Sur les drapeaux et les t-shirts, des slogans sans équivoque : "la tradition plutôt que l'invasion" ou encore "nous sommes multicolores, jusqu'à ce que le sang coule". Au mégaphone, un jeune homme crie "vous êtes Allemands" et donne le départ du cortège. Selon Die Zeit, une partie des sympathisants présents sont alcoolisés. Certains montrent leur postérieur aux caméras présentes. En passant devant les forces de l'ordre, beaucoup leur adressent des doigts d'honneur. D'autres ne cachent pas leur volonté d'en découdre avec un cortège de quelques centaines de militants d'extrême gauche, venus soutenir les migrants. À l'image de cette réflexion d'un manifestant à un policier, rapportée par Der Spiegel : "envoyez les femmes à la maison, et ensuite : homme contre homme."

"L'Allemagne aux Allemands". La manifestation s'envenime vers 20 heures. Débordée, la police ne peut interpeller les auteurs de saluts nazis, dont certain ne dissimulent pas leurs visages. Des pavés sont arrachés, des bouteilles jetées sur les forces de l'ordre et le camp d'en face. Les engins pyrotechniques et projectiles font plusieurs blessés, mais les slogans ne cessent pas : "L'Allemagne aux Allemands, les étrangers dehors".

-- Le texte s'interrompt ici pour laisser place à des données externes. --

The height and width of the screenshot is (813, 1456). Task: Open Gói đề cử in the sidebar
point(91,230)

"Il y a quelques mois j'étais à Kandel, où une adolescente allemande s'est fait trucider par un réfugié afghan", témoigne auprès du Mondeun manifestant venu spécialement de Cologne pour le rassemblement. "Aujourd'hui je suis à Chemnitz, où un père de famille allemand s'est, fait, lui aussi, poignarder par des réfugiés. (...) Quand il s'agit de sauver son pays, il faut être prêt à tout." Vers 22 heures, la police annonce le retour au calme sur Twitter. Mais jusqu'à quand ? Une nouvelle manifestation est annoncée mardi après-midi à Dresde, voisine de Chemnitz et capitale de la Saxe, où l'extrême droite est fortement implantée. Elle y est arrivée en tête des dernières législatives en septembre 2017, créant un séisme politique en Allemagne.

Qui est à l'origine de ces rassemblements ?

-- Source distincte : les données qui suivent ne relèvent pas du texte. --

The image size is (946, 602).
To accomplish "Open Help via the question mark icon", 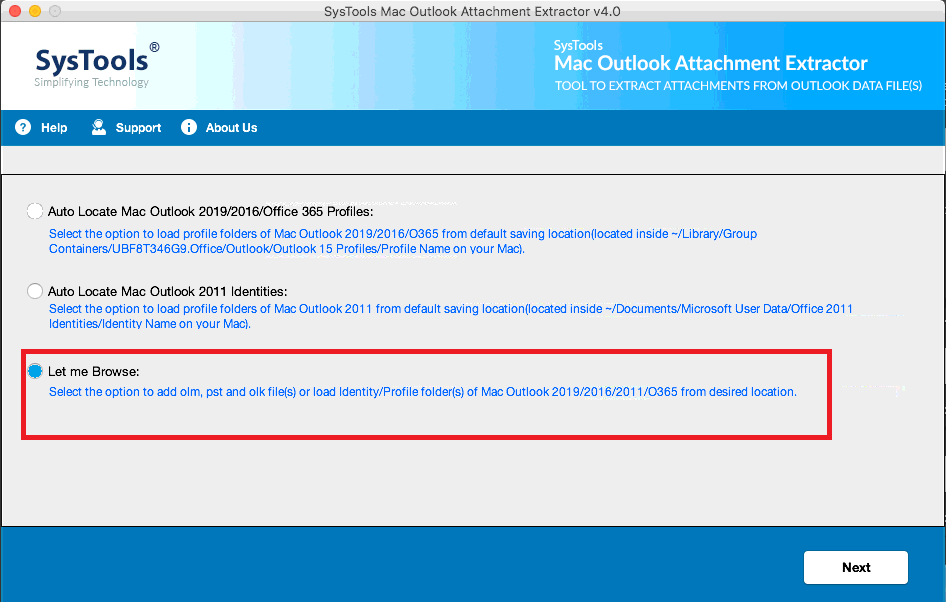I will coord(22,127).
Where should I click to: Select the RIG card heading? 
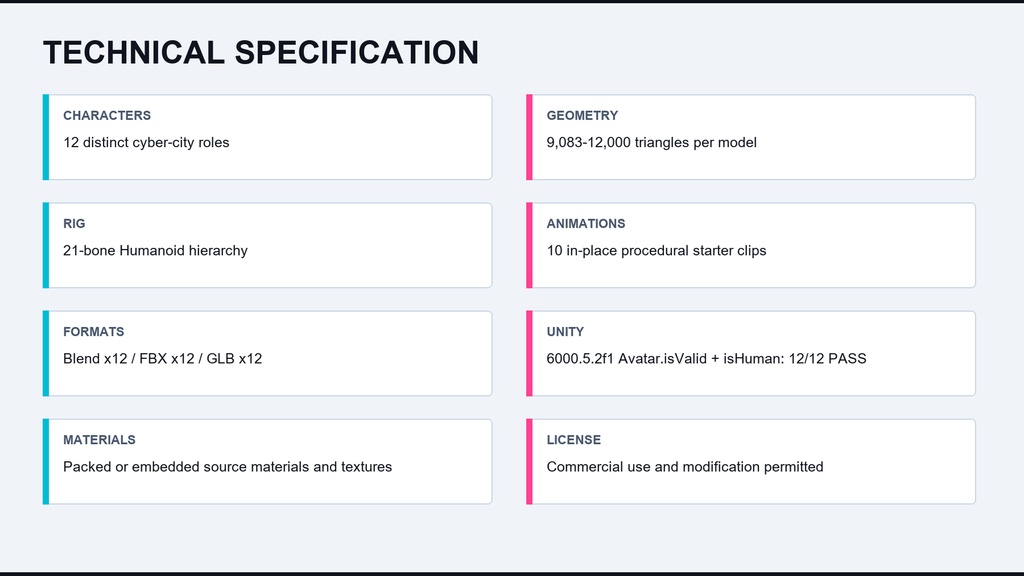[74, 223]
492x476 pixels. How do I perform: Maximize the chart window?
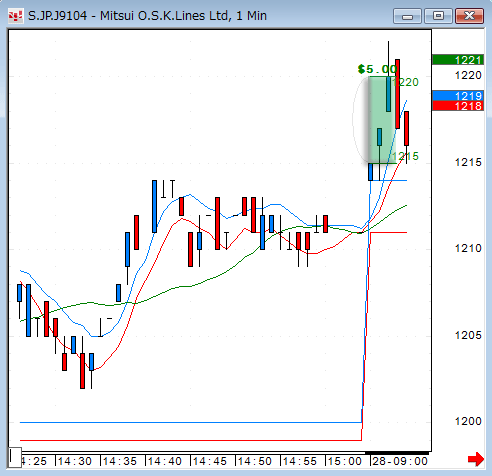(438, 16)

Dimanche soir déjà, quelques centaines de militants d'extrême droite avaient lancé dans les rues de Chemnitz des "chasses collectives" contre des étrangers, dont plusieurs ont été blessés. "La droite radicale est un concept très large qui inclut à la fois des partis, comme l'AfD (Alternative für Deutschland, ndlr), des mouvements structurés, comme Pegida, et des milieux socio-culturels comme les hooligans et les néo-nazis", explique à Europe 1 Bénédicte Laumond, chercheuse et spécialiste de l'extrême droite en Allemagne. Selon elle, ces trois composantes sont particulièrement représentées en Saxe. "L'AfD y fait 25%, Pegida est né à Dresde, et historiquement, la région compte beaucoup de groupes néo-nazis."